Recorded information:
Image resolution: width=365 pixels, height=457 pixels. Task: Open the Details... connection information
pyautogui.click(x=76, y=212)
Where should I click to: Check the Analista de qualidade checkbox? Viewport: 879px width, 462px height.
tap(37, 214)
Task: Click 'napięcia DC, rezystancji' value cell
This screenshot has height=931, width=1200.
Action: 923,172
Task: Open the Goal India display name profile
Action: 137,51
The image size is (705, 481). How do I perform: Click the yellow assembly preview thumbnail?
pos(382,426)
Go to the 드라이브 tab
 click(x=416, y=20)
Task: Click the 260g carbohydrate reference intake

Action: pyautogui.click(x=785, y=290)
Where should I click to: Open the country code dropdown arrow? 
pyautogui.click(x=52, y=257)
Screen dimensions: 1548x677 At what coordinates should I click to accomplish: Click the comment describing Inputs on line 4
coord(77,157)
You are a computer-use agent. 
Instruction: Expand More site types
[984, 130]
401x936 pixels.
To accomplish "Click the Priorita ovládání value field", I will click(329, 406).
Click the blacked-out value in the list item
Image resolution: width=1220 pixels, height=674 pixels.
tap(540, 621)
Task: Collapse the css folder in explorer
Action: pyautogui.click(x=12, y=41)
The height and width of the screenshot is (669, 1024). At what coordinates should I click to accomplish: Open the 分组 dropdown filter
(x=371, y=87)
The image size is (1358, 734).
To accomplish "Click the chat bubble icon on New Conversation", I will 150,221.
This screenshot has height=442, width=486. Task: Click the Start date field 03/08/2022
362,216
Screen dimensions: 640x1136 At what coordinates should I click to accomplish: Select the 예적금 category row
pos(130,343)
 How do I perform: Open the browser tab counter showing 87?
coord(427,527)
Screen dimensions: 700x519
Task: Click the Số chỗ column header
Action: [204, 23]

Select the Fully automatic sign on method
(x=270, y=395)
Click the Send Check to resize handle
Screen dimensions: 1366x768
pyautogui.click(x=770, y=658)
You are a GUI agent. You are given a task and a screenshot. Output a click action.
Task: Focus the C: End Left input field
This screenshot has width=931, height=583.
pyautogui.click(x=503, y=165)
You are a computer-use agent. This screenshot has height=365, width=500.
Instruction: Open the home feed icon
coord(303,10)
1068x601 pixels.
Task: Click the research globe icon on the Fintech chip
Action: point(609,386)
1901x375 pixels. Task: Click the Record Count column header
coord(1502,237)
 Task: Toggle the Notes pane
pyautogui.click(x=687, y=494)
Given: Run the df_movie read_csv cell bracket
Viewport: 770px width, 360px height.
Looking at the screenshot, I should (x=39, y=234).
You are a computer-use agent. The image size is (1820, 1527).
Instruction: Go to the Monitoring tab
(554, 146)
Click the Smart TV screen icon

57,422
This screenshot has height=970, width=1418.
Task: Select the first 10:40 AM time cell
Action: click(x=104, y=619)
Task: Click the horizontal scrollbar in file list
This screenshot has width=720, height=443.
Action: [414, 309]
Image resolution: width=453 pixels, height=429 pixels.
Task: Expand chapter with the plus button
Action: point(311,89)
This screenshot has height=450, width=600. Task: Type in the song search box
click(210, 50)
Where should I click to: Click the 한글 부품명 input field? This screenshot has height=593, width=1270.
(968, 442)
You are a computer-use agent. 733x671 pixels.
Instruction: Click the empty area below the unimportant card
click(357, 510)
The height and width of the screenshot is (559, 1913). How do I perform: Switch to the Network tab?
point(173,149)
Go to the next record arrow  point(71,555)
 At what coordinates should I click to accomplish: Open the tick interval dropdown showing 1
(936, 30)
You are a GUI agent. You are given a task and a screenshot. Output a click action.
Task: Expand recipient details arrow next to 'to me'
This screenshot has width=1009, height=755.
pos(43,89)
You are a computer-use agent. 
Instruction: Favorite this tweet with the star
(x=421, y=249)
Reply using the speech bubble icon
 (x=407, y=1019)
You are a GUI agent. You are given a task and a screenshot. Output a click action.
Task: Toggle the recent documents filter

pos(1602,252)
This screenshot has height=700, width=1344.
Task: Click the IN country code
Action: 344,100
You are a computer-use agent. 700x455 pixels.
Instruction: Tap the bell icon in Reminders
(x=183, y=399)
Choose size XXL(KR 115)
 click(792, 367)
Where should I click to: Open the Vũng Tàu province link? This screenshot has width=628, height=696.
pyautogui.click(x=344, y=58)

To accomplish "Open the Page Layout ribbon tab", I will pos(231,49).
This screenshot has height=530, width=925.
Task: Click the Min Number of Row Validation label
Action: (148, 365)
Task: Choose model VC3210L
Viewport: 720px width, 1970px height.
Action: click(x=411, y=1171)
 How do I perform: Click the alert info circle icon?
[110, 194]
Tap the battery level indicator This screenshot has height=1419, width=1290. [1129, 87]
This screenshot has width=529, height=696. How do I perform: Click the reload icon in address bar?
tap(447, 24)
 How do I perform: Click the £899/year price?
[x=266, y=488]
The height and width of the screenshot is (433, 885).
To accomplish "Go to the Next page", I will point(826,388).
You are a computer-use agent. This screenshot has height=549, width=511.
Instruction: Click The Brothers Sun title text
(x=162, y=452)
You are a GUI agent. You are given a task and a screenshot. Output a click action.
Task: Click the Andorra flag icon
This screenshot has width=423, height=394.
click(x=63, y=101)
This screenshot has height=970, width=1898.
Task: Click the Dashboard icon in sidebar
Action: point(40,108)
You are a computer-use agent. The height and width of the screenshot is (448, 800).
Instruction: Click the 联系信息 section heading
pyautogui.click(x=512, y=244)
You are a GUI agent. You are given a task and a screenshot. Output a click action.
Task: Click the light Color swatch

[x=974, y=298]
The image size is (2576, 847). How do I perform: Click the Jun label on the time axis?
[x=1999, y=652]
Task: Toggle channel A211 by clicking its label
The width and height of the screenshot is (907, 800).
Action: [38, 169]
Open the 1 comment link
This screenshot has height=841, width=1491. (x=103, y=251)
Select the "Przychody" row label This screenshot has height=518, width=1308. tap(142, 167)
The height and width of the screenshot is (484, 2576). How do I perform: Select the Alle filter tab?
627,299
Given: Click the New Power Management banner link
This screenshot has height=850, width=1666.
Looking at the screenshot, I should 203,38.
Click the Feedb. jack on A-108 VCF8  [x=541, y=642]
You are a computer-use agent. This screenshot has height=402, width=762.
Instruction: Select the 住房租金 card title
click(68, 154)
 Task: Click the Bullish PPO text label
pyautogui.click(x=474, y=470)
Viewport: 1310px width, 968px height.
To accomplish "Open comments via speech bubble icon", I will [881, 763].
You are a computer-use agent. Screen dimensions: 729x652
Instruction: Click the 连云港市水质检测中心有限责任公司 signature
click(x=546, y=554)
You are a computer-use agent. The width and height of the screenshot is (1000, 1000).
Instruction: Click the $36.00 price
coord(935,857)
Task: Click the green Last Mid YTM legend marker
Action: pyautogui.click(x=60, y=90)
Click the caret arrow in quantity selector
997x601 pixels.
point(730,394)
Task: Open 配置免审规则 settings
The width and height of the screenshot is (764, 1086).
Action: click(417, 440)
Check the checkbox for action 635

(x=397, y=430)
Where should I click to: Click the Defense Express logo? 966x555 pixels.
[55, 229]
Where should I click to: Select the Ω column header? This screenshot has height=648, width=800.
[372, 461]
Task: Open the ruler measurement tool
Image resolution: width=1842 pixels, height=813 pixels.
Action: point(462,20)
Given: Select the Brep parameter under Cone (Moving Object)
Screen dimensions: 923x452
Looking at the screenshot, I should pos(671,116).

What the exercise asks:
Would you please repeat all the entries exactly as written?

Response area:
Image resolution: width=365 pixels, height=457 pixels. Task: Open the Details... connection information
pyautogui.click(x=76, y=212)
Where should I click to: Check the Analista de qualidade checkbox? Viewport: 879px width, 462px height.
tap(37, 214)
Task: Click 'napięcia DC, rezystancji' value cell
This screenshot has height=931, width=1200.
Action: 923,172
Task: Open the Goal India display name profile
Action: 137,51
The image size is (705, 481). How do I perform: Click the yellow assembly preview thumbnail?
pos(382,426)
Go to the 드라이브 tab
 click(x=416, y=20)
Task: Click the 260g carbohydrate reference intake

Action: pyautogui.click(x=785, y=290)
Where should I click to: Open the country code dropdown arrow? 
pyautogui.click(x=52, y=257)
Screen dimensions: 1548x677 At what coordinates should I click to accomplish: Click the comment describing Inputs on line 4
coord(77,157)
You are a computer-use agent. 
Instruction: Expand More site types
[984, 130]
401x936 pixels.
To accomplish "Click the Priorita ovládání value field", I will click(329, 406).
Click the blacked-out value in the list item
Image resolution: width=1220 pixels, height=674 pixels.
tap(540, 621)
Task: Collapse the css folder in explorer
Action: pyautogui.click(x=12, y=41)
The height and width of the screenshot is (669, 1024). At what coordinates should I click to accomplish: Open the 分组 dropdown filter
(x=371, y=87)
The image size is (1358, 734).
To accomplish "Click the chat bubble icon on New Conversation", I will 150,221.
This screenshot has height=442, width=486. Task: Click the Start date field 03/08/2022
362,216
Screen dimensions: 640x1136 At what coordinates should I click to accomplish: Select the 예적금 category row
pos(130,343)
 How do I perform: Open the browser tab counter showing 87?
coord(427,527)
Screen dimensions: 700x519
Task: Click the Số chỗ column header
Action: [204, 23]

Select the Fully automatic sign on method
(x=270, y=395)
Click the Send Check to resize handle
Screen dimensions: 1366x768
pyautogui.click(x=770, y=658)
You are a GUI agent. You are given a task and a screenshot. Output a click action.
Task: Focus the C: End Left input field
This screenshot has width=931, height=583.
pyautogui.click(x=503, y=165)
You are a computer-use agent. This screenshot has height=365, width=500.
Instruction: Open the home feed icon
coord(303,10)
1068x601 pixels.
Task: Click the research globe icon on the Fintech chip
Action: point(609,386)
1901x375 pixels. Task: Click the Record Count column header
coord(1502,237)
 Task: Toggle the Notes pane
pyautogui.click(x=687, y=494)
Given: Run the df_movie read_csv cell bracket
Viewport: 770px width, 360px height.
Looking at the screenshot, I should (x=39, y=234).
You are a computer-use agent. The image size is (1820, 1527).
Instruction: Go to the Monitoring tab
(554, 146)
Click the Smart TV screen icon

57,422
This screenshot has height=970, width=1418.
Task: Select the first 10:40 AM time cell
Action: click(x=104, y=619)
Task: Click the horizontal scrollbar in file list
This screenshot has width=720, height=443.
Action: [414, 309]
Image resolution: width=453 pixels, height=429 pixels.
Task: Expand chapter with the plus button
Action: point(311,89)
This screenshot has height=450, width=600. Task: Type in the song search box
click(210, 50)
Where should I click to: Click the 한글 부품명 input field? This screenshot has height=593, width=1270.
(968, 442)
You are a computer-use agent. 733x671 pixels.
Instruction: Click the empty area below the unimportant card
click(357, 510)
The height and width of the screenshot is (559, 1913). How do I perform: Switch to the Network tab?
point(173,149)
Go to the next record arrow  point(71,555)
 At what coordinates should I click to accomplish: Open the tick interval dropdown showing 1
(936, 30)
You are a GUI agent. You are given a task and a screenshot. Output a click action.
Task: Expand recipient details arrow next to 'to me'
This screenshot has width=1009, height=755.
pos(43,89)
You are a computer-use agent. 
Instruction: Favorite this tweet with the star
(x=421, y=249)
Reply using the speech bubble icon
 (x=407, y=1019)
You are a GUI agent. You are given a task and a screenshot. Output a click action.
Task: Toggle the recent documents filter

pos(1602,252)
This screenshot has height=700, width=1344.
Task: Click the IN country code
Action: 344,100
You are a computer-use agent. 700x455 pixels.
Instruction: Tap the bell icon in Reminders
(x=183, y=399)
Choose size XXL(KR 115)
 click(792, 367)
Where should I click to: Open the Vũng Tàu province link? This screenshot has width=628, height=696.
pyautogui.click(x=344, y=58)

To accomplish "Open the Page Layout ribbon tab", I will pos(231,49).
This screenshot has height=530, width=925.
Task: Click the Min Number of Row Validation label
Action: (148, 365)
Task: Choose model VC3210L
Viewport: 720px width, 1970px height.
Action: click(x=411, y=1171)
 How do I perform: Click the alert info circle icon?
[110, 194]
Tap the battery level indicator This screenshot has height=1419, width=1290. [1129, 87]
This screenshot has width=529, height=696. How do I perform: Click the reload icon in address bar?
tap(447, 24)
 How do I perform: Click the £899/year price?
[x=266, y=488]
The height and width of the screenshot is (433, 885).
To accomplish "Go to the Next page", I will point(826,388).
You are a computer-use agent. This screenshot has height=549, width=511.
Instruction: Click The Brothers Sun title text
(x=162, y=452)
You are a GUI agent. You are given a task and a screenshot. Output a click action.
Task: Click the Andorra flag icon
This screenshot has width=423, height=394.
click(x=63, y=101)
This screenshot has height=970, width=1898.
Task: Click the Dashboard icon in sidebar
Action: point(40,108)
You are a computer-use agent. The height and width of the screenshot is (448, 800).
Instruction: Click the 联系信息 section heading
pyautogui.click(x=512, y=244)
You are a GUI agent. You are given a task and a screenshot. Output a click action.
Task: Click the light Color swatch

[x=974, y=298]
The image size is (2576, 847). How do I perform: Click the Jun label on the time axis?
[x=1999, y=652]
Task: Toggle channel A211 by clicking its label
The width and height of the screenshot is (907, 800).
Action: [38, 169]
Open the 1 comment link
This screenshot has height=841, width=1491. (x=103, y=251)
Select the "Przychody" row label This screenshot has height=518, width=1308. tap(142, 167)
The height and width of the screenshot is (484, 2576). How do I perform: Select the Alle filter tab?
627,299
Given: Click the New Power Management banner link
This screenshot has height=850, width=1666.
Looking at the screenshot, I should 203,38.
Click the Feedb. jack on A-108 VCF8  [x=541, y=642]
You are a computer-use agent. This screenshot has height=402, width=762.
Instruction: Select the 住房租金 card title
click(68, 154)
 Task: Click the Bullish PPO text label
pyautogui.click(x=474, y=470)
Viewport: 1310px width, 968px height.
To accomplish "Open comments via speech bubble icon", I will [881, 763].
You are a computer-use agent. Screen dimensions: 729x652
Instruction: Click the 连云港市水质检测中心有限责任公司 signature
click(x=546, y=554)
You are a computer-use agent. The width and height of the screenshot is (1000, 1000).
Instruction: Click the $36.00 price
coord(935,857)
Task: Click the green Last Mid YTM legend marker
Action: pyautogui.click(x=60, y=90)
Click the caret arrow in quantity selector
997x601 pixels.
point(730,394)
Task: Open 配置免审规则 settings
The width and height of the screenshot is (764, 1086).
Action: click(417, 440)
Check the checkbox for action 635

(x=397, y=430)
Where should I click to: Click the Defense Express logo? 966x555 pixels.
[55, 229]
Where should I click to: Select the Ω column header? This screenshot has height=648, width=800.
[372, 461]
Task: Open the ruler measurement tool
Image resolution: width=1842 pixels, height=813 pixels.
Action: point(462,20)
Given: Select the Brep parameter under Cone (Moving Object)
Screen dimensions: 923x452
Looking at the screenshot, I should pos(671,116).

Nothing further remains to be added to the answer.